Here we take up the topic of these siddhis just to show the diverse range of this line of yoga achievements.

The Sanskrit terms have not been translated here, with due apologies to those unfamiliar with the language, as that would require a much larger treatise to explain the implication of each.

The word siddhi occurs in YS [Ed: Yoga Sutras] four times.  In the first occurrence (2.43) it refers to the perfection of body and senses as a result of tapas. In the second (2.45) Samadhi itself is considered a siddhi, or the sutra speaks of the perfection of Samadhi. Third time (3.37) siddhis are stated to be undesirable accretions (upa-sarga) as regards the goal of Samadhi. In the fourth (4.1) the siddhis are stated to be accomplished through five different means.

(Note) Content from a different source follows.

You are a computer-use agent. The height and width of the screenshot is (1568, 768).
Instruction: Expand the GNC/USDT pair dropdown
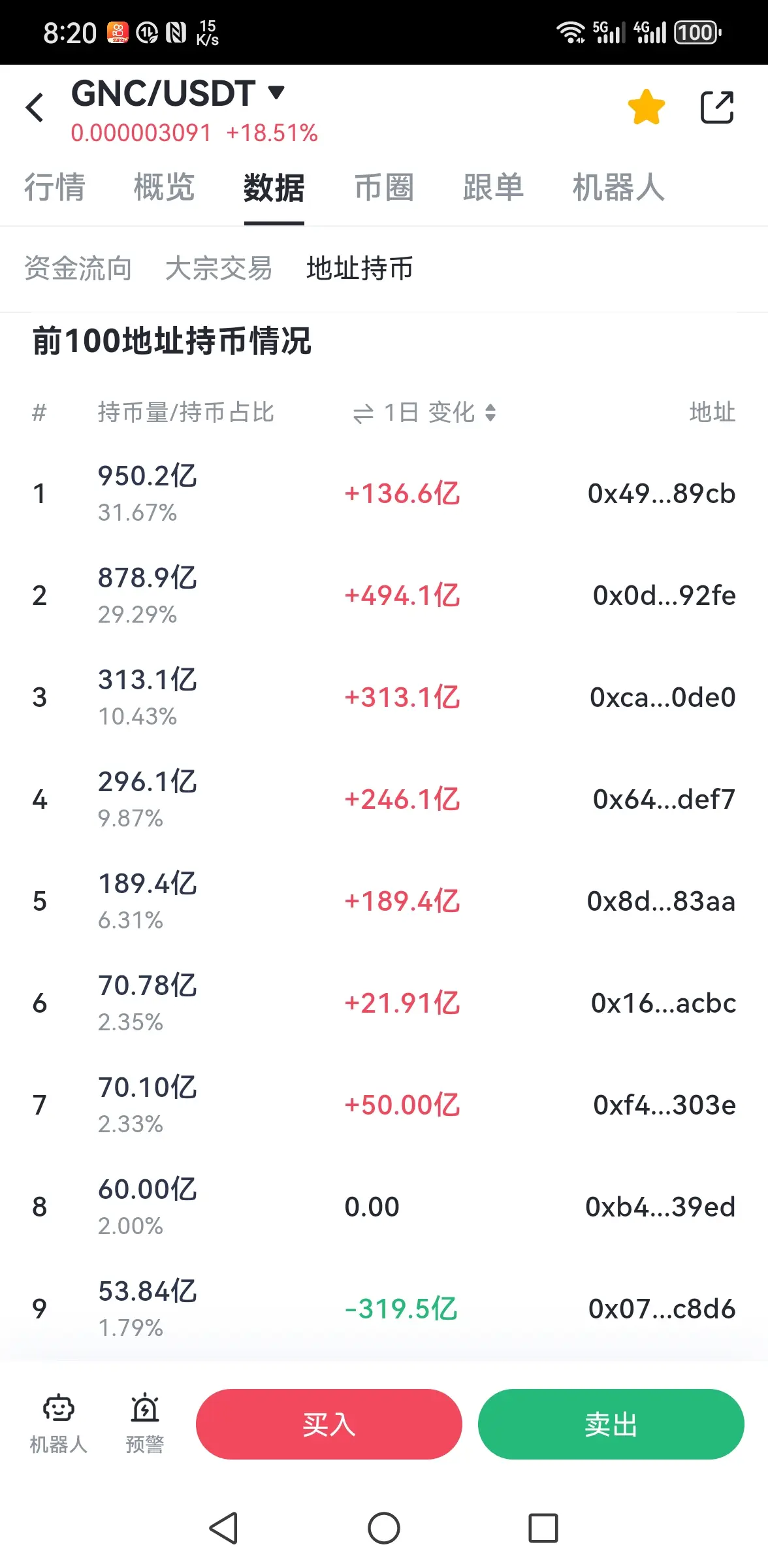[x=276, y=93]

It needs to be borne in mind that the chapter regarded as the most dedicated to explaining siddhis is not called siddhi-pada but vi-bhuti-pada. We need to understand this word “vi-bhuti”. Its verb root meaning is pointed to in the Rg-Veda 8.58.2: ekam va idam vi babhuva sarvam. (Indeed, all this [is] one that has become diverse). This refers to the diversity of creation within a unity as emphasized in the rest of the mantra:

Eka evagnir bahudha samiddha
Eka suryo vishvam anu pra-bhutah
Ekaivoshah sarvam idam vi bhati
Ekam va idam vi babhuva sarvam.

Taking the point from this earliest reference to the concept of vi-bhuti we may understand the tenth chapter of the Bhagavad Gita titled vibhuti-yoga, with a different nuance – not mere powers but the varieties, diversities within the one divine being.

At what point in the linguistic history the word became “frozen” and set in the meaning of powers and glories cannot be ascertained. It is only to be assumed that the siddhis mentioned in the 3rd pada of YS are to be equated with the concept of vi-bhuti in the Rg-vedic sense of “varieties of being”. Just as the One Divine Being manifests varieties and diversities in His/Her being, so also does the yogi in his own being.